### EXTRACT TO READ
==================================================

Leadership
and Humility

Teaching
Experience:
Lita
Blanchard currently works as school social worker at Winthrop High School. She
has been a social worker for over twenty years. In addition she has taught a
variety of subjects in adult education and special education programs K-12.
Jay Franzel currently works as a special education teacher at Winthrop High
School. He has been teaching at-risk students for eighteen years, grades 6-12
in several alternative and special education programs. In addition he has
taught Freshman Composition as a graduate student at SUNYB and Jewish studies
at several synagogue Hebrew School programs.

==================================================

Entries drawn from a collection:
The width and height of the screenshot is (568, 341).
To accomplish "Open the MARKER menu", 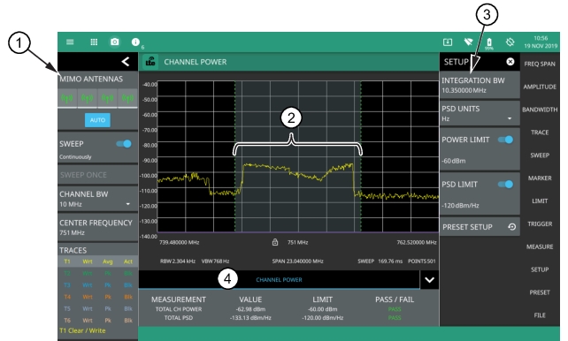I will (540, 178).
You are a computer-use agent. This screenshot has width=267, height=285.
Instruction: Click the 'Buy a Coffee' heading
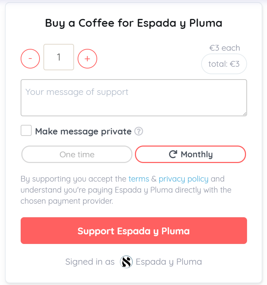click(x=134, y=23)
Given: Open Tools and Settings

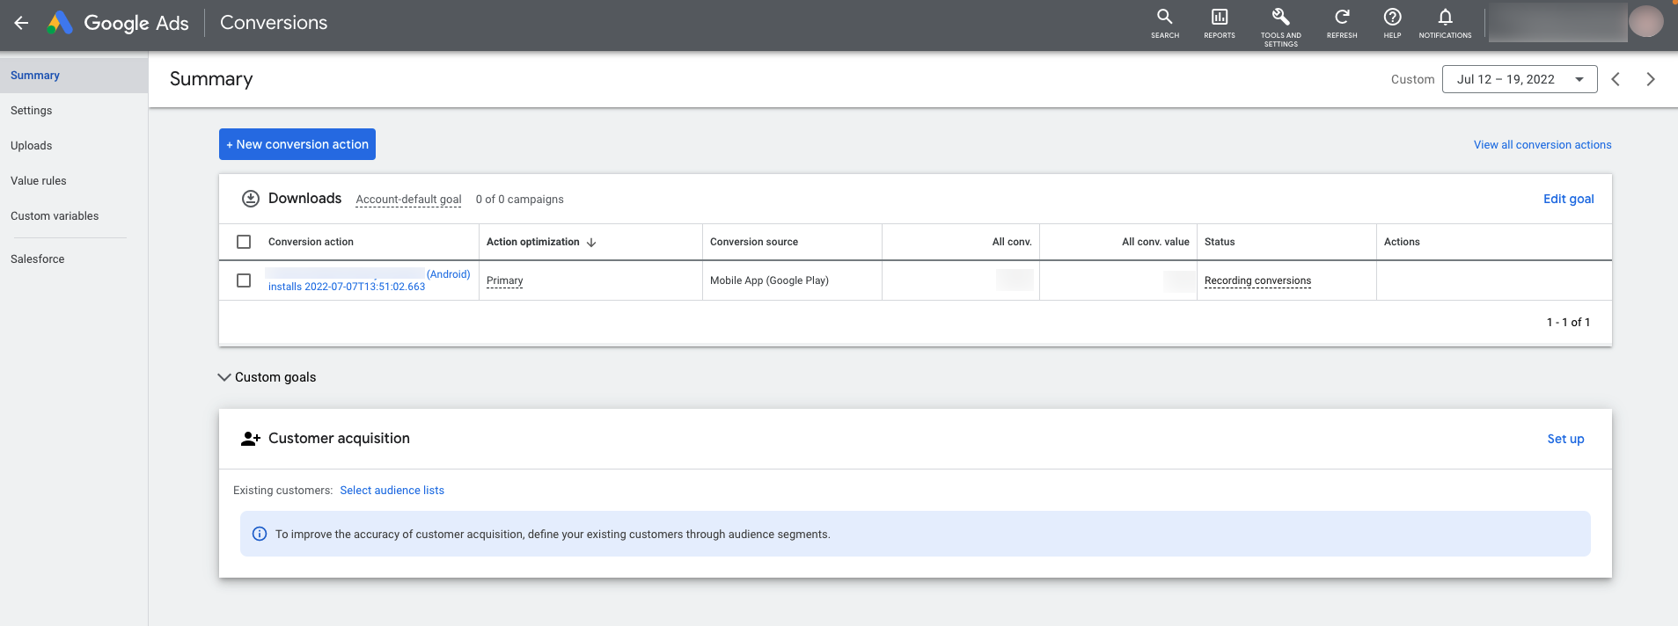Looking at the screenshot, I should tap(1280, 25).
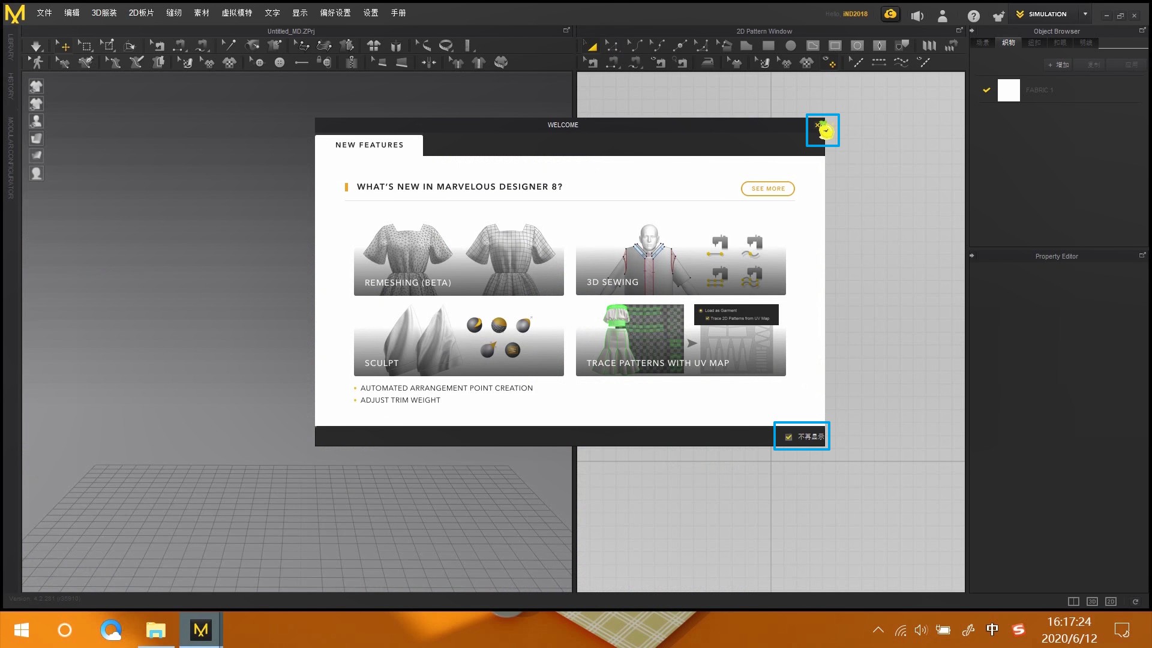Select the Rectangle pattern tool in 2D toolbar
Image resolution: width=1152 pixels, height=648 pixels.
pyautogui.click(x=768, y=46)
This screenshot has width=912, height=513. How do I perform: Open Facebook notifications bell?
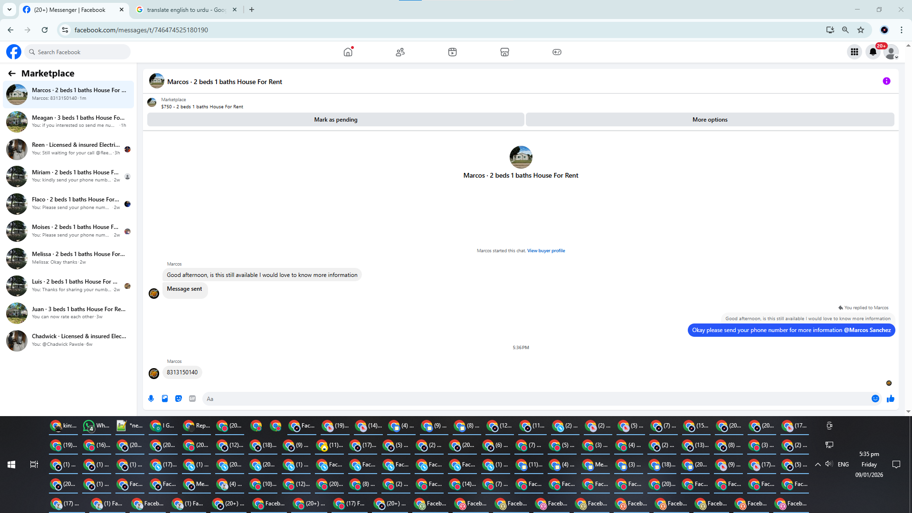873,52
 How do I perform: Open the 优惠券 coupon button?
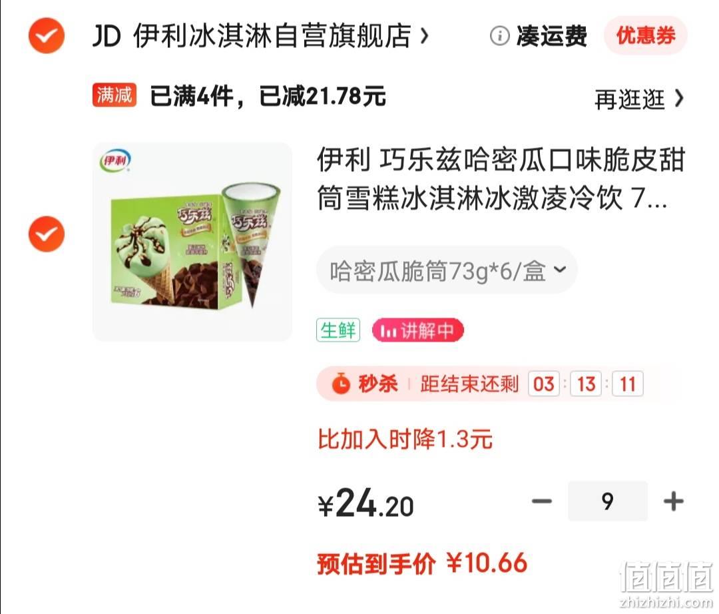[x=646, y=35]
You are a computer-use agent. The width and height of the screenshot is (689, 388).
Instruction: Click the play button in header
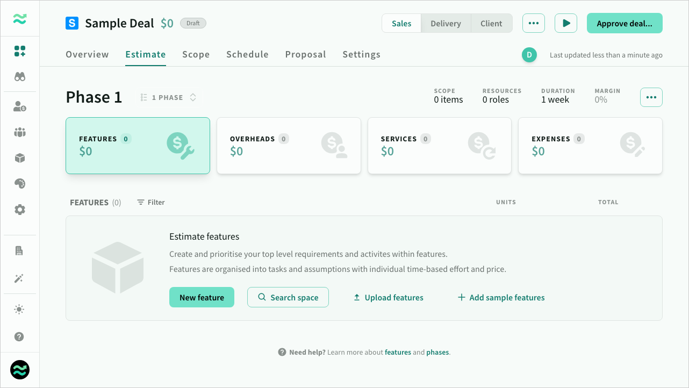click(566, 24)
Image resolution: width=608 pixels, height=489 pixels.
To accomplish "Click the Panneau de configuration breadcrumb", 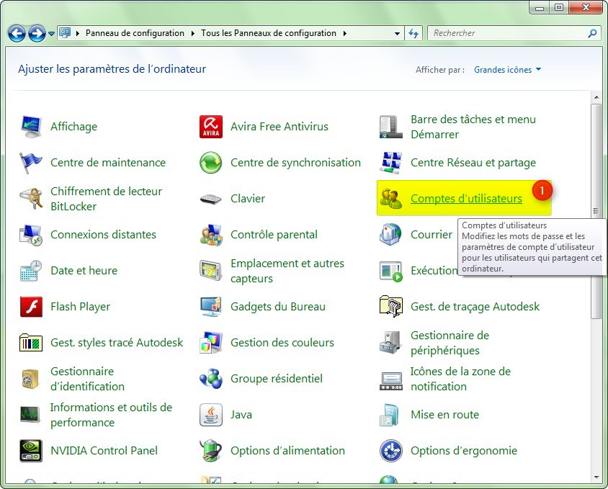I will [x=135, y=33].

==================================================

Retype the stretch of the teaching-experience passage from "Jay Franzel currently" through "Hebrew School programs.". The records are separate material and have nothing to do with the teaching-experience passage.

Jay Franzel currently works as a special education teacher at Winthrop High
School. He has been teaching at-risk students for eighteen years, grades 6-12
in several alternative and special education programs. In addition he has
taught Freshman Composition as a graduate student at SUNYB and Jewish studies
at several synagogue Hebrew School programs.